4. The spread of rioting from borough to borough and from city to city is clearly viral. The mass media are busy blaming “social media” for this, but in fact the ‘virus’ could just as plausibly have been spread by television images (as it was, for example, in the Watts riots in LA in 1965.

Either way, it’s just a contemporary manifestation of an old phenomenon. It reminds me of the famous psychological experiment in which two identical cars were abandoned, one on a street in Palo Alto, the other in a downmarket part of New York. The New York car was vandalised and stripped instantly, but the one in Palo Alto remained untouched for a week. Then the experimenters smashed its windscreen — with the result that the vehicle was comprehensively trashed in a day. In other words, in normal circumstances, the behavioural barrier to smashing a shop window is quite high. But once one shop has been violated, then the barrier is immediately lowered. When a dozen shops have been done, then effectively all restraints vanish.

And — please note — this is not a justification for the smashing of shop-windows but a plea for a serious attempt to understand what underpins the current crisis. If we don’t learn from it then we’re screwed.

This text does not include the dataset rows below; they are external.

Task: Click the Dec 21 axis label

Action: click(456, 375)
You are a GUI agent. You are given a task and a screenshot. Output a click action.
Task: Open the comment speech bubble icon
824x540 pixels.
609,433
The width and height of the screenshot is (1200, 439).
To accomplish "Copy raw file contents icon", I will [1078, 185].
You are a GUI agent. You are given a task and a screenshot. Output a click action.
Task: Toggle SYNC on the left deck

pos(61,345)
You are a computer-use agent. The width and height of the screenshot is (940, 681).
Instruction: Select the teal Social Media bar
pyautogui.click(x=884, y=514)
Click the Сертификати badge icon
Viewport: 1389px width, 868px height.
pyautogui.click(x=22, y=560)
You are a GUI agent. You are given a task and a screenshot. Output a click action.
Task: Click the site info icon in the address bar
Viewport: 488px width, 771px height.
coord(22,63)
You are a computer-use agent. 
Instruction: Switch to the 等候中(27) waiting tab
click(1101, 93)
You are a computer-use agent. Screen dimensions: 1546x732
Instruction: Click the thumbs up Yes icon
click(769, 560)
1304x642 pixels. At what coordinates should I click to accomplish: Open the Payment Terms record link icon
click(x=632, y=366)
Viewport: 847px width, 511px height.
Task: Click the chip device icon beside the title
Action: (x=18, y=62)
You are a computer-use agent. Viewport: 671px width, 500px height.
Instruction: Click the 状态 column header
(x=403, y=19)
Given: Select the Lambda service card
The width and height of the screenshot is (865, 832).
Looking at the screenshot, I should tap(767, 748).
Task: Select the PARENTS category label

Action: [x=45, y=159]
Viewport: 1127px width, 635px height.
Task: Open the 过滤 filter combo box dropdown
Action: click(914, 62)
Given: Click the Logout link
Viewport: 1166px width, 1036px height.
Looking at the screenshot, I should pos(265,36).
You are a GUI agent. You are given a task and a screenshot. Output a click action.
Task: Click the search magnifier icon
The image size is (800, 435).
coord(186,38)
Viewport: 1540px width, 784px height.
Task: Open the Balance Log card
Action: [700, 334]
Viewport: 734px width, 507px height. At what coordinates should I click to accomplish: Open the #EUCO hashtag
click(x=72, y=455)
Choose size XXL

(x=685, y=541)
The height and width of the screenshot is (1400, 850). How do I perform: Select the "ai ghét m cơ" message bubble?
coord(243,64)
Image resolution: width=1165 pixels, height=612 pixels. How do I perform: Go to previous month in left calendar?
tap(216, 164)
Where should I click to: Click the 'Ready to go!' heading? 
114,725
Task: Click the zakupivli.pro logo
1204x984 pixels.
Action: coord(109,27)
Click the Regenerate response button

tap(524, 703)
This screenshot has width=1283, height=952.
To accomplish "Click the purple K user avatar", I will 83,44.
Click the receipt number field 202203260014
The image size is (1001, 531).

5. Finally, there’s a stink of hypocrisy in all this. Our politicians are all incensed and enraged over the torching of cars and buildings and the looting of a smallish number of shops. But they passively tolerated the looting of our entire economy by bankers — who instead of being made to feel “the full weight of the law” (to coin Boris Johnson’s phrase about the looters) have been allowed to award themselves £14 billion in bonuses this year. It makes one sick.